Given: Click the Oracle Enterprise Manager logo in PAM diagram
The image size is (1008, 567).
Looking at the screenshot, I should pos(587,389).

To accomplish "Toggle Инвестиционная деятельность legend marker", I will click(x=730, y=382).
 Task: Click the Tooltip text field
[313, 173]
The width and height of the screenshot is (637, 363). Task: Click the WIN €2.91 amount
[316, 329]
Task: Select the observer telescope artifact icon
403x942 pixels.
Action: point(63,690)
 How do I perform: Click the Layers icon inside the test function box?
--------
Scan the data for the word "icon" and copy every line where it shows up.

Task: Select the observer telescope artifact icon
 How do I perform: Click the Layers icon inside the test function box?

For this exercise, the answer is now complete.